Na semana passada, Trump anunciou que aplicaria tarifas de 25 por cento de importação de aço e de 10 por cento em alumínio, o que gerou onda de protestos ao redor do globo. Nesta manhã, via Twitter, o presidente norte-americano aparentemente sugeriu que Canadá e México poderão ser isentos das planejadas tarifas se assinarem novo acordo comercial do Nafta e tomarem outras medidas.

Já o presidente francês, Emmanuel Macron, disse que a União Europeia deve agir com urgência na Organização Mundial do Comércio (OMC) se os Estados Unidos seguirem em frente com a imposição das tarifas de aço e alumínio.

No exterior, o dólar subia ante uma cesta de moedas e frente ao euro, também em decorrência da eleição inconclusiva na Itália. O dólar também avançava ante moedas de países emergentes, como os pesos chileno e mexicano.

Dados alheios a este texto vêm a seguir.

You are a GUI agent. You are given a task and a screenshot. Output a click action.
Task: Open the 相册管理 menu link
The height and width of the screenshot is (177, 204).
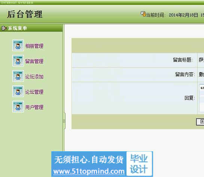click(x=34, y=46)
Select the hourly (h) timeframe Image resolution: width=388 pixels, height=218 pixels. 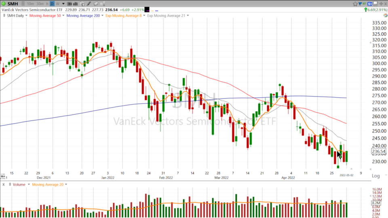coord(47,4)
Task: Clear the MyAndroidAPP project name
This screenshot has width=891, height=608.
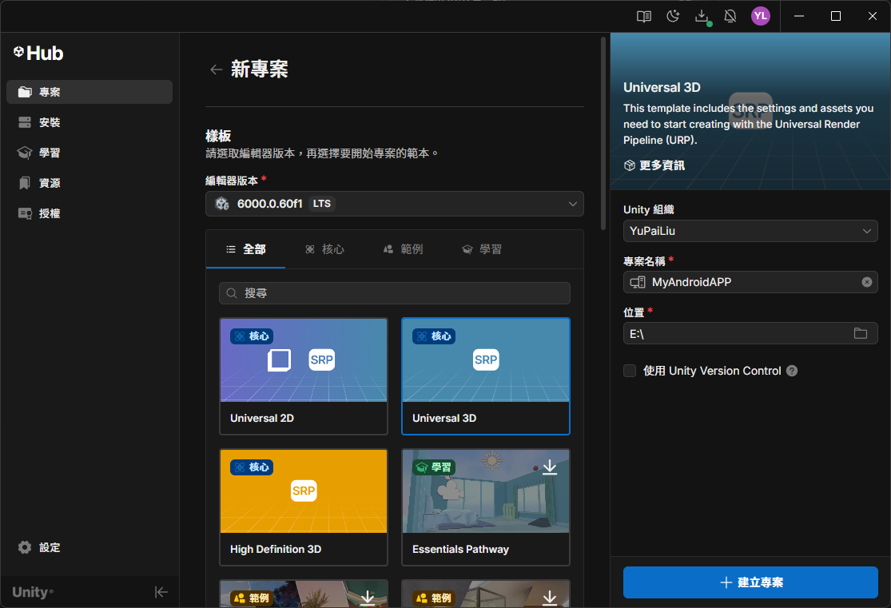Action: [866, 282]
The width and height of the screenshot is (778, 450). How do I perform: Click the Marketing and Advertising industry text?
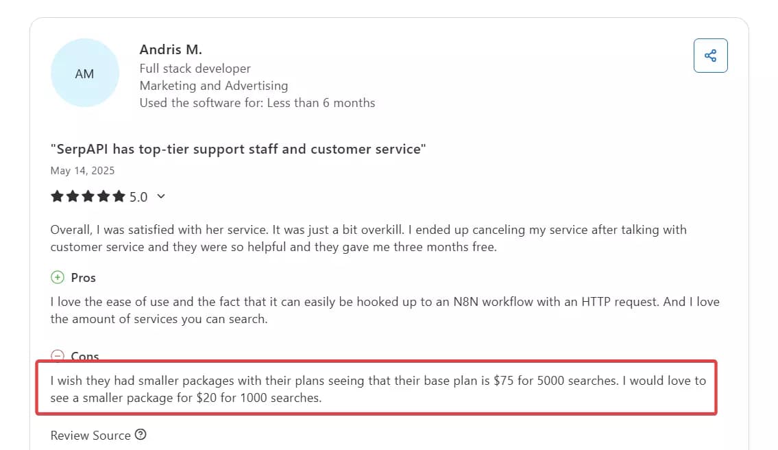point(213,86)
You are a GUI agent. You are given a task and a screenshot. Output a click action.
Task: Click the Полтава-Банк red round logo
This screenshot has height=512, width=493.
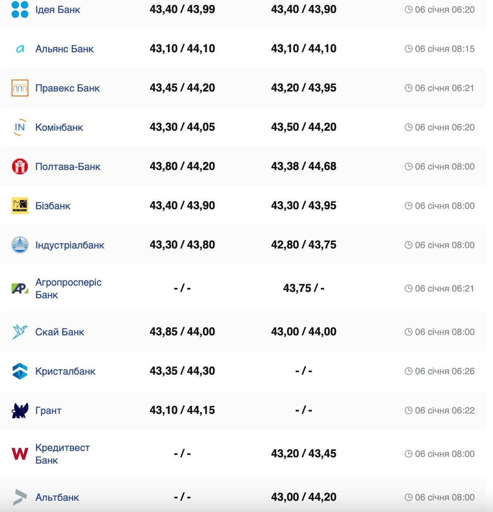tap(20, 166)
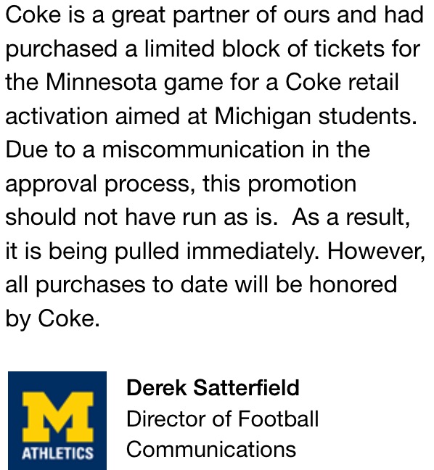The image size is (434, 470).
Task: Click the Michigan Athletics logo image
Action: coord(57,421)
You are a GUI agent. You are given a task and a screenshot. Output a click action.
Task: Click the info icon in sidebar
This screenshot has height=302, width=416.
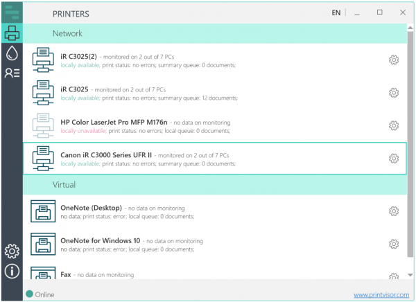(x=11, y=272)
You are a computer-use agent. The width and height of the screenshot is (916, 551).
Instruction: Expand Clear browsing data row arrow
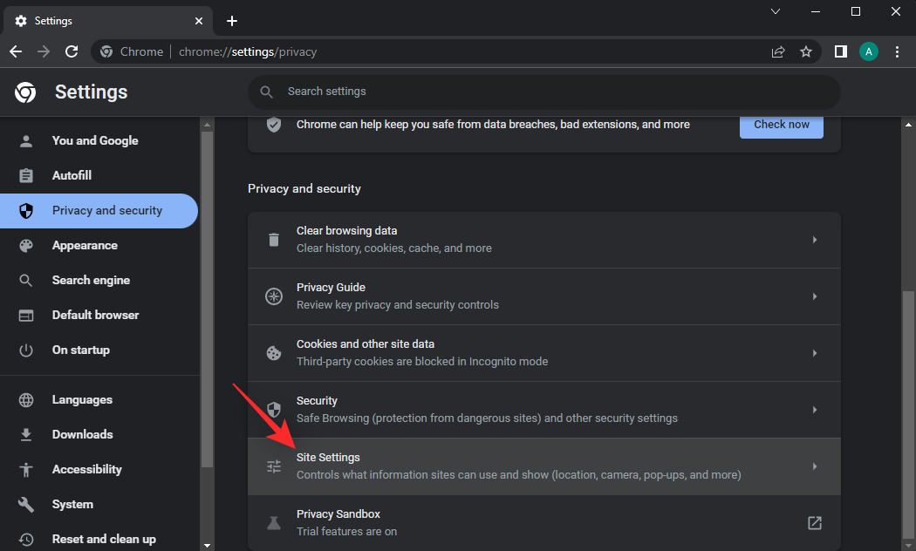click(814, 240)
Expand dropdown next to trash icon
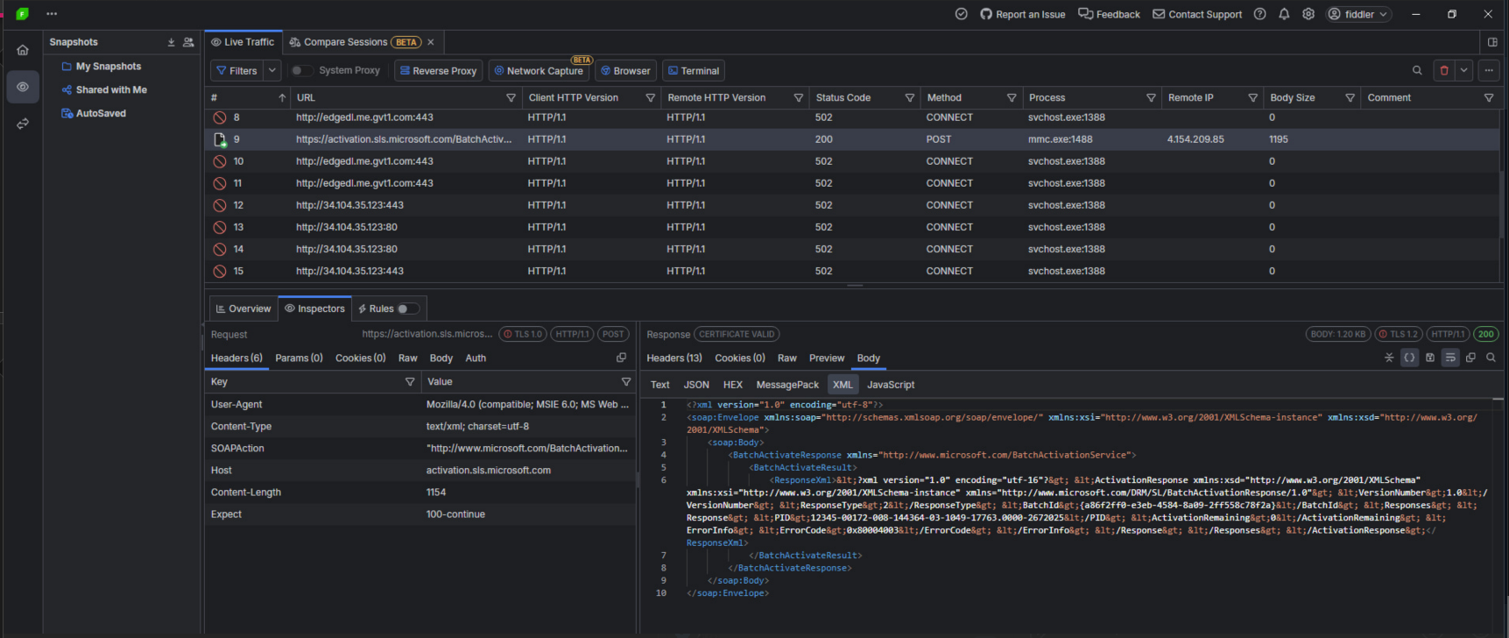The width and height of the screenshot is (1509, 638). coord(1463,70)
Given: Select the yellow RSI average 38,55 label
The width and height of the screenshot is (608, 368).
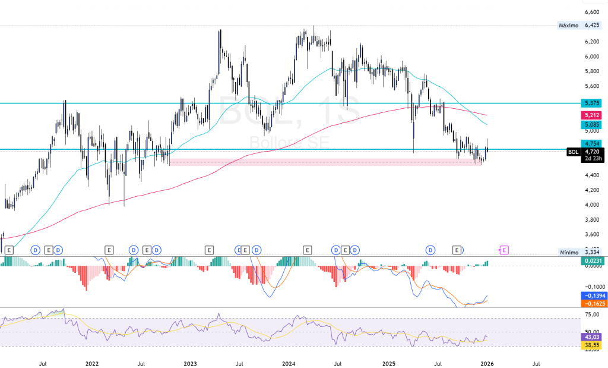Looking at the screenshot, I should 591,345.
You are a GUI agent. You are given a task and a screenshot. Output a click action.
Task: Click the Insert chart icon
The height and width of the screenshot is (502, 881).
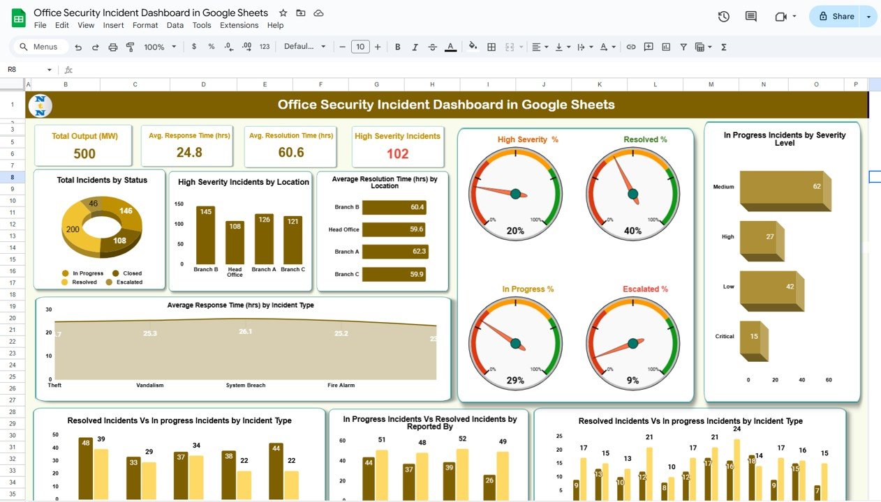click(x=666, y=47)
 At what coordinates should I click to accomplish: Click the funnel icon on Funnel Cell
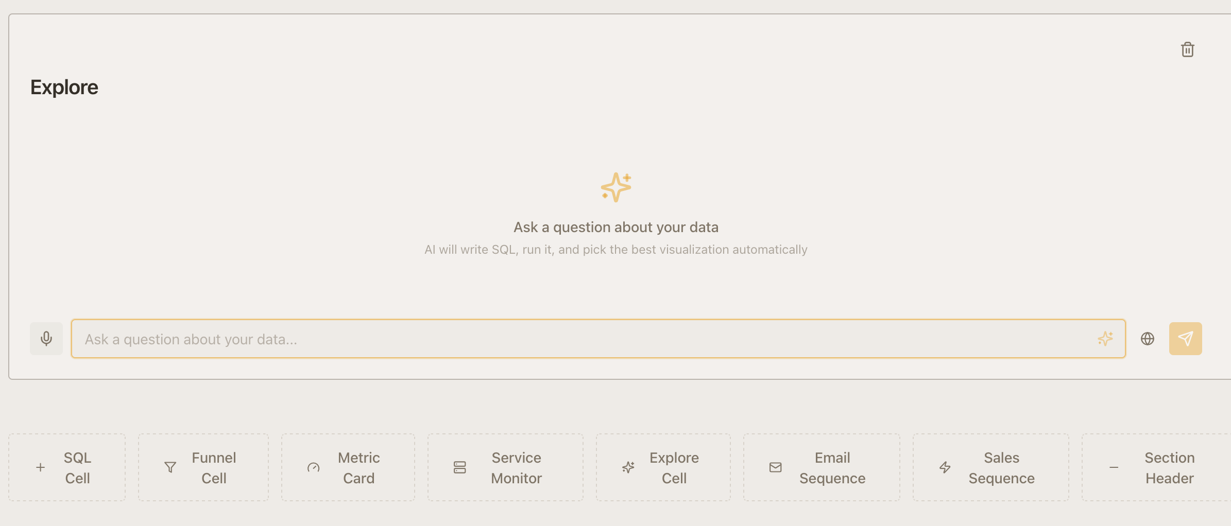(x=170, y=467)
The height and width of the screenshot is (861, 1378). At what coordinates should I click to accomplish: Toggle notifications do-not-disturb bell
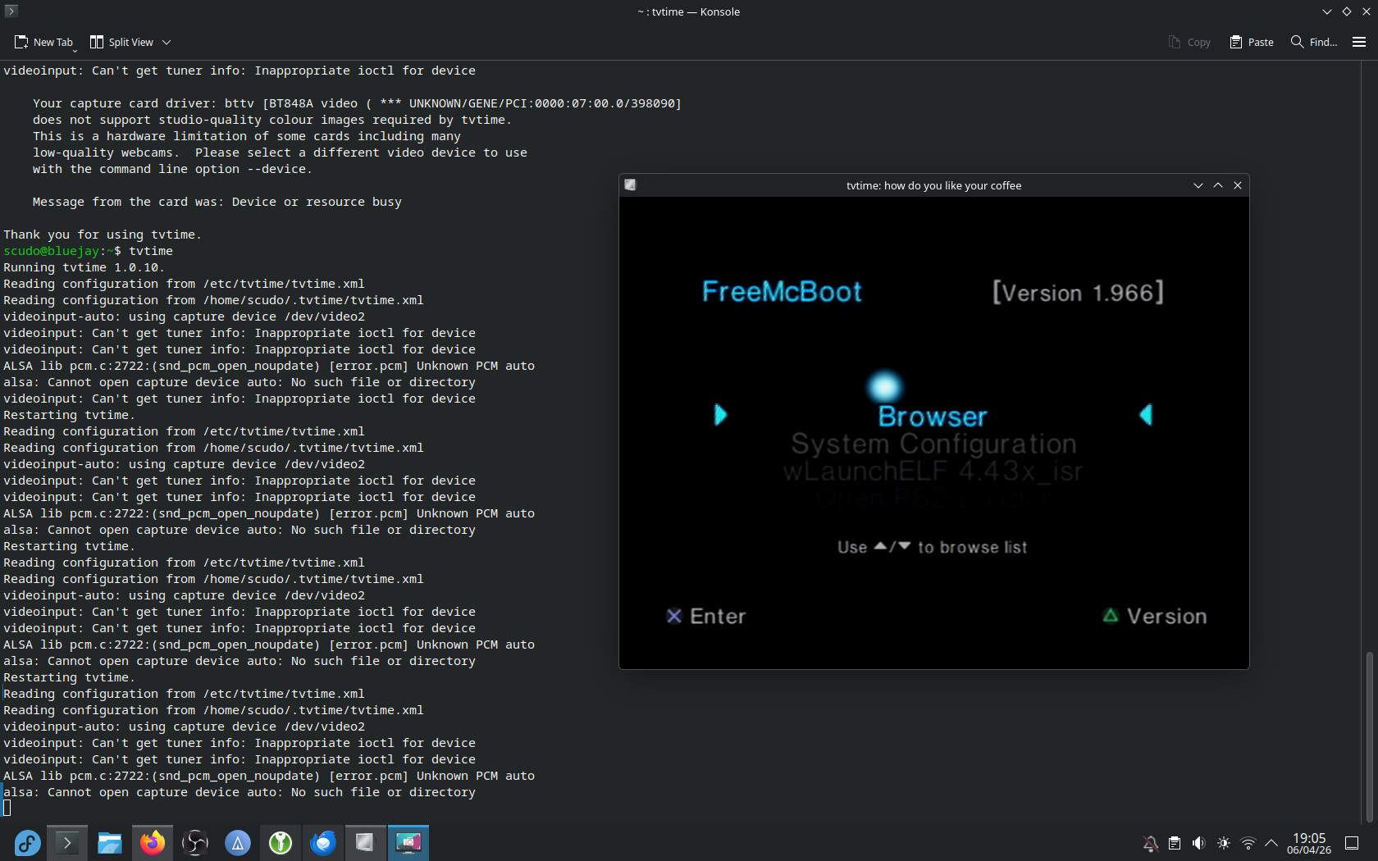pos(1151,843)
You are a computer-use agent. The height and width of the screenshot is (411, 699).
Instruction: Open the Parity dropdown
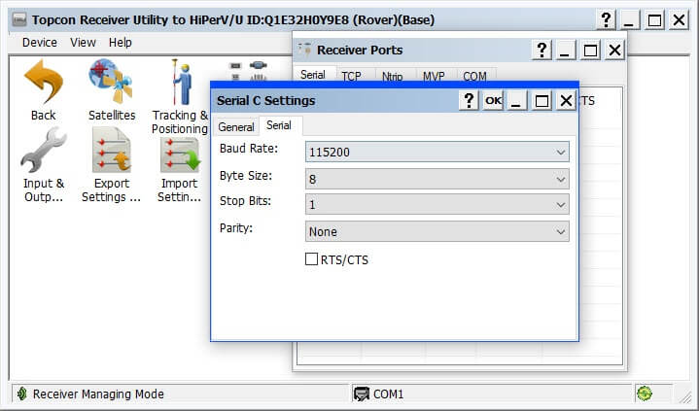[x=437, y=232]
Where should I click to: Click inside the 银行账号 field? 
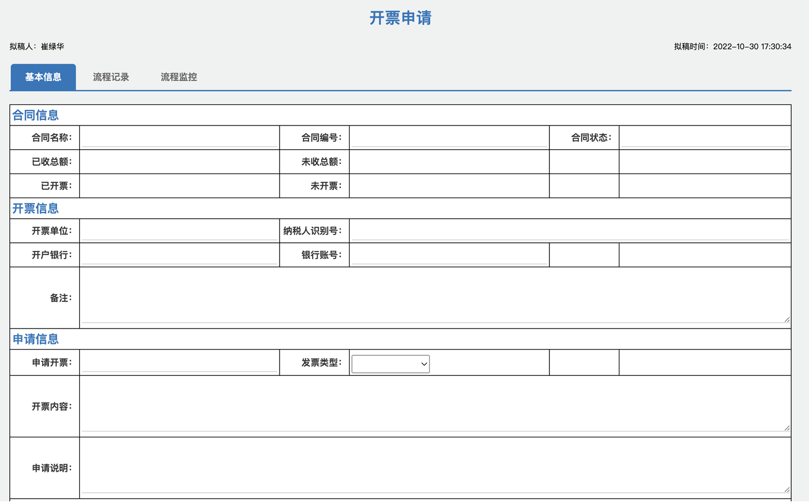click(x=448, y=254)
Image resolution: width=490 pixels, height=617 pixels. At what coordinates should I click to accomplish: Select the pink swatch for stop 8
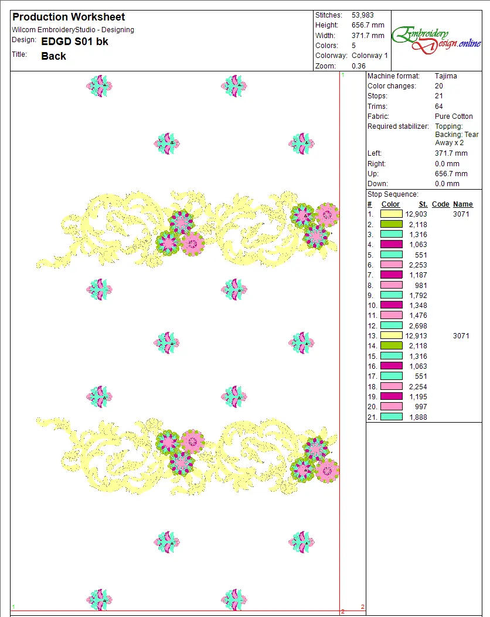pos(391,285)

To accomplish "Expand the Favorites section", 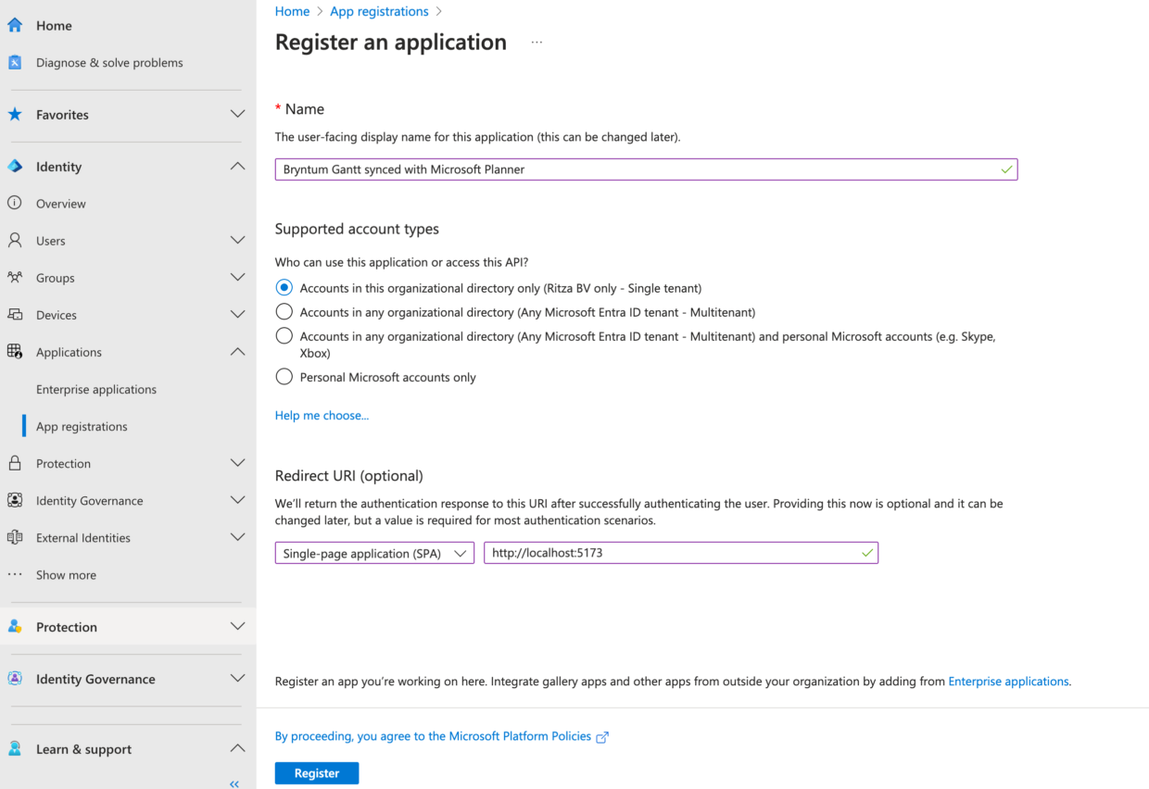I will click(x=238, y=114).
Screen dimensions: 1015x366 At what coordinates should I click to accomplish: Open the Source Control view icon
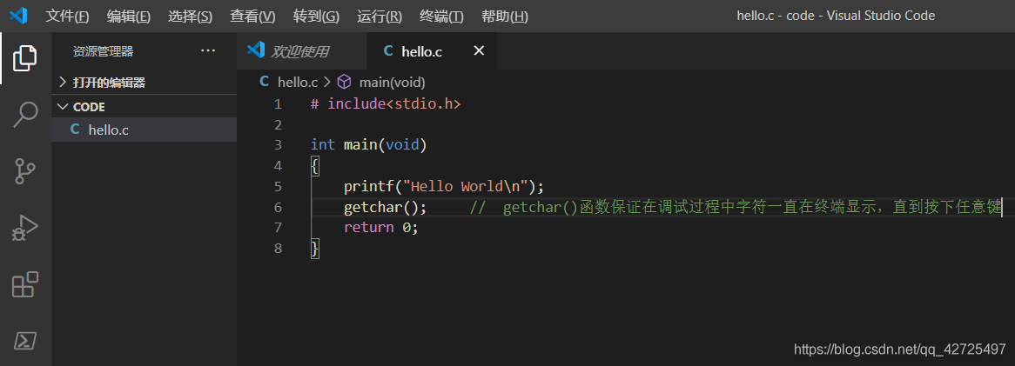point(25,171)
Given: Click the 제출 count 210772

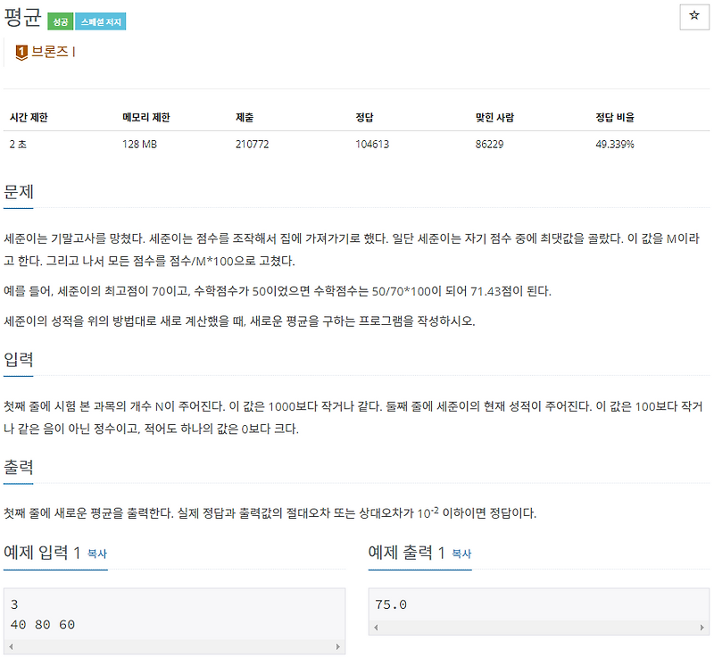Looking at the screenshot, I should (x=253, y=142).
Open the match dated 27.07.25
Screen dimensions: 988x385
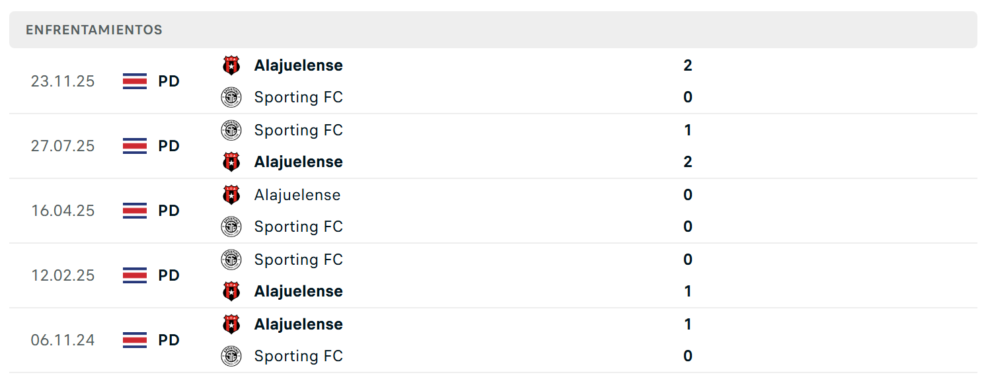pos(493,146)
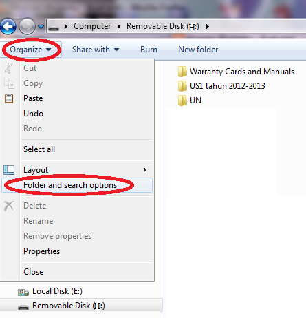
Task: Select the UN folder icon
Action: click(x=182, y=100)
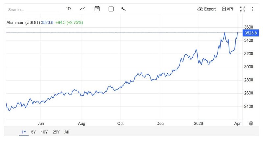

A Itália enfrentará um período prolongado de instabilidade política, depois que a eleição de domingo gerou um Parlamento sem maioria e mostrou que uma quantidade recorde de eleitores esnobou partidos tradicionais, preferindo siglas anti-establishment e de extrema-direita.

O Banco Central brasileiro não anunciou intervenção para o mercado cambial nesta segunda-feira, por enquanto. Em abril, vencem 9,029 bilhões de dólares em swaps cambiais tradicionais, equivalentes à venda de dólares no mercado futuro.